GENEVE (6 juin 2017) - Le Comité des droits économiques, sociaux et culturels a auditionné, cet après-midi, des représentants de la société civile au sujet de l'application du Pacte international relatif aux droits économiques, sociaux et culturels à Sri Lanka.

Le Collective for Economic, Social and Cultural Rights in Sri Lanka – un collectif d'organisations de la société civile – a félicité les autorités sri-lankaises pour leur collaboration avec les mécanismes des Nations Unies.  Il s'est néanmoins dit préoccupé par l'injustice et la marginalisation dont souffrent certaines catégories de population à Sri Lanka.  Le collectif a aussi regretté que la Constitution ne protège pas les droits économiques, sociaux et culturels, qui ne peuvent pas être invoqués en justice.  D'autre part, l'agenda de justice transitionnelle a mis entre parenthèse la justice économique, a constaté le collectif, relevant d'autres problèmes tels que l'absence de travail décent et l'insécurité alimentaire. 

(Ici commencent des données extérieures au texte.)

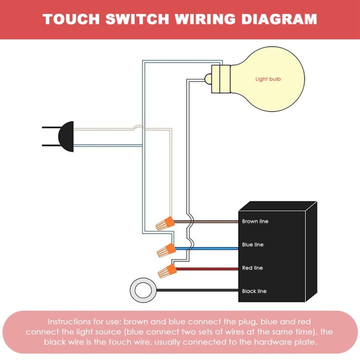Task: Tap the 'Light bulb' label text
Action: (x=268, y=79)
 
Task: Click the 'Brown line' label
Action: (x=255, y=221)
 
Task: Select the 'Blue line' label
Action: (x=253, y=244)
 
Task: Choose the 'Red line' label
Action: (x=252, y=268)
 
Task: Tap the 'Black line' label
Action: (x=254, y=291)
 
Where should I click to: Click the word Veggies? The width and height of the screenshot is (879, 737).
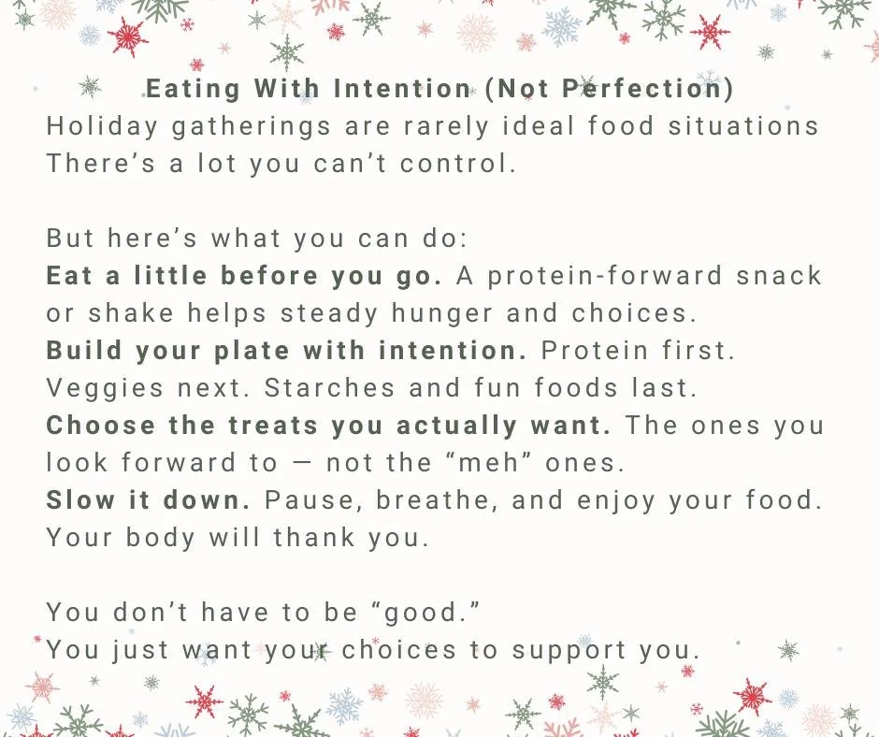[99, 388]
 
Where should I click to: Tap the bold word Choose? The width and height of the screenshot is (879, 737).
[100, 426]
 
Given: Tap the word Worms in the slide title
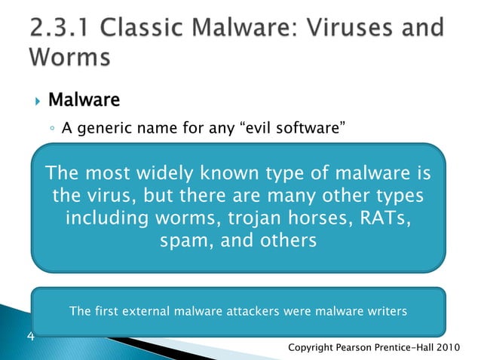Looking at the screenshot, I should pos(69,57).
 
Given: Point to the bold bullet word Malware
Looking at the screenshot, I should pos(84,99).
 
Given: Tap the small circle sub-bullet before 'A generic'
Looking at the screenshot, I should pos(51,130).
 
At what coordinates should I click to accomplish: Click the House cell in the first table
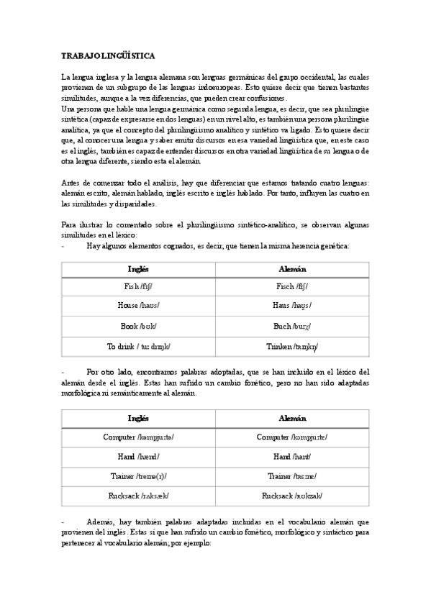pyautogui.click(x=139, y=306)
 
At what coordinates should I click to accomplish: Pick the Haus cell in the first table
pyautogui.click(x=292, y=306)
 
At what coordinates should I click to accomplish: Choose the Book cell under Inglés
pyautogui.click(x=139, y=326)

Il semble, a poursuivi l'ONG, que Sri Lanka veuille assurer le développement économique sans prendre en compte les droits de l'homme – alors même que la progression actuelle de la pauvreté s'accompagne d'un basculement dans le secteur informel, dans un contexte de politique d'austérité très problématique et de confiscation des terres.  Le collectif a observé enfin que la Loi antiterroriste, élaborée en secret, contenait une définition extensive du terrorisme et qu'elle octroyait des pouvoirs exorbitants à la police.  Il a recommandé que nouvelle Constitution de Sri Lanka reconnaisse l'ensemble des droits économiques, sociaux et culturels, et garantisse leur opposabilité en justice.  Le collectif a enfin plaidé pour l'adoption de politiques de développement économique respectueuses des droits de l'homme dans le cadre d'un développement durable et juste, tenant compte de la situation des personnes vulnérables et pauvres. 

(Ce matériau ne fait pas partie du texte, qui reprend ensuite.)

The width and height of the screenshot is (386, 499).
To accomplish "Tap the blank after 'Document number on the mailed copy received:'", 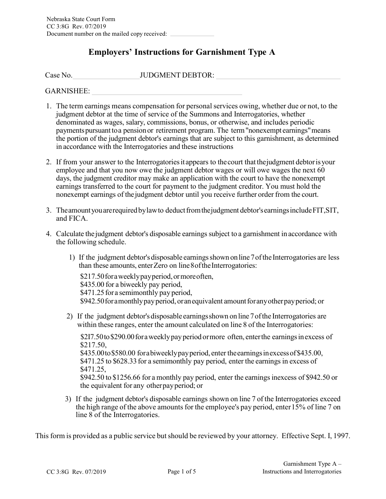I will pyautogui.click(x=191, y=34).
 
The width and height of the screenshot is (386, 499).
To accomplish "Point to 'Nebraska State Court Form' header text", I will pyautogui.click(x=81, y=19).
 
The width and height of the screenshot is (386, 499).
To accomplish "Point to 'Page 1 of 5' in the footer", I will pyautogui.click(x=182, y=471).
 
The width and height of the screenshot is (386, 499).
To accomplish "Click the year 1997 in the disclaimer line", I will pyautogui.click(x=341, y=436).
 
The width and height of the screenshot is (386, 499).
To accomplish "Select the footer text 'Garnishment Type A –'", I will pyautogui.click(x=312, y=464).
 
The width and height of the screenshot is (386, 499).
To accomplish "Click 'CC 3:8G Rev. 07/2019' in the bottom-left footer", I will pyautogui.click(x=77, y=472).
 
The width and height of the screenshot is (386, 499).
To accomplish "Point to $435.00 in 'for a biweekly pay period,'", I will pyautogui.click(x=92, y=284).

L'organisation Equal Ground a souligné que l'hétérosexualité était tellement ancrée dans le tissu social de Sri Lanka que, dans les discours de certains députés, les personnes lesbiennes, gays, bisexuels et transgenres sont «défectueuses» et la diversité sexuelle «contraire à la culture de Sri Lanka».  Les conduites homosexuelles sont considérées comme des délits pénaux à Sri Lanka.  Les personnes concernées victimes de multiples discriminations sur base de leur sexualité et de leur genre.  De nombreux enfants LGBT abandonnent l'école car ils sont discriminés et rejetés par leur famille; ils se retrouvent très souvent dans le secteur informel ou le marché du sexe.  Le Gouvernement s'est opposé à l'abrogation des lois et pratiques en cause au nom de la réforme constitutionnelle en cours.  L'association a expliqué que la société civile sri-lankaise était très gênée par ces questions. 

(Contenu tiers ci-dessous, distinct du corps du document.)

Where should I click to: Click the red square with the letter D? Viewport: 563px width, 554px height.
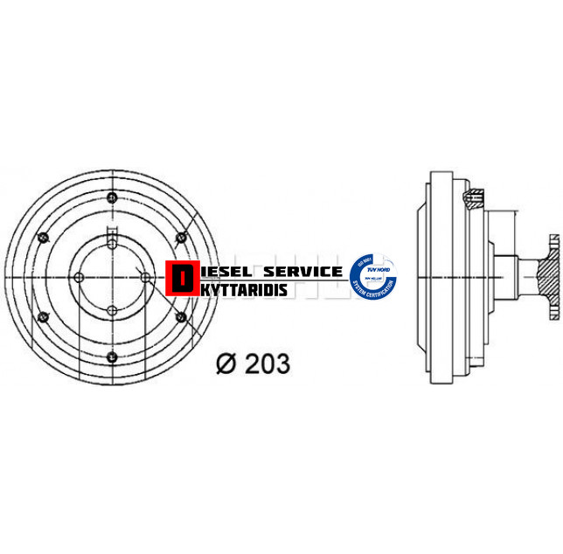coord(181,278)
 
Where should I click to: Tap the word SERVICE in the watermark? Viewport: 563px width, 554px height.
coord(302,272)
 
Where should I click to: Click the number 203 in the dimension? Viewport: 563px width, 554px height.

Franciscain international a dénoncé l'occupation prolongée par l'armée sri-lankaise des terres revendiquées par les civils, une situation qui empêche les personnes déplacées d'exercer leur droit au retour.  L'association a aussi expliqué que de nombreux enfants, employés comme domestiques ou dans les plantations de thé, sont victimes de violences sexuelles.  Les garçons notamment font l'objet de trafic dans les zones côtières.  L'impunité qui entoure ces pratiques est aggravée par la défaillance des enquêtes.  Franciscain international a regretté en outre que la langue tamoule, qui est pourtant reconnue comme une langue officielle, jouit encore d'une reconnaissance très faible.  La circulaire administrative qui impose les services bilingues dans le secteur public n'est que très peu appliquée.  Aussi les travailleurs tamouls rencontrent-ils beaucoup de difficultés à faire valoir leur droit à des prestations sociales, car très peu de fonctionnaires parlent leur langue. 

Dans le cadre du dialogue qui a suivi ces interventions, les experts du Comité se sont interrogés sur l'état actuel de la Constitution de Sri Lanka, sur l'ampleur du travail des enfants – et sur la question de savoir ce que le Gouvernement avait pris comme mesures pour lutter contre ce type de travail – et sur les coupes budgétaires dans les domaines sociaux comme l'éducation ou la santé.  Un expert a demandé si les lois contre les personnes homosexuelles avaient été adoptées sous la pression populaire.  Une experte a demandé des informations sur les droits des Vedda et, de manière plus générale, sur l'accès des peuples autochtones aux droits économiques, sociaux et culturels.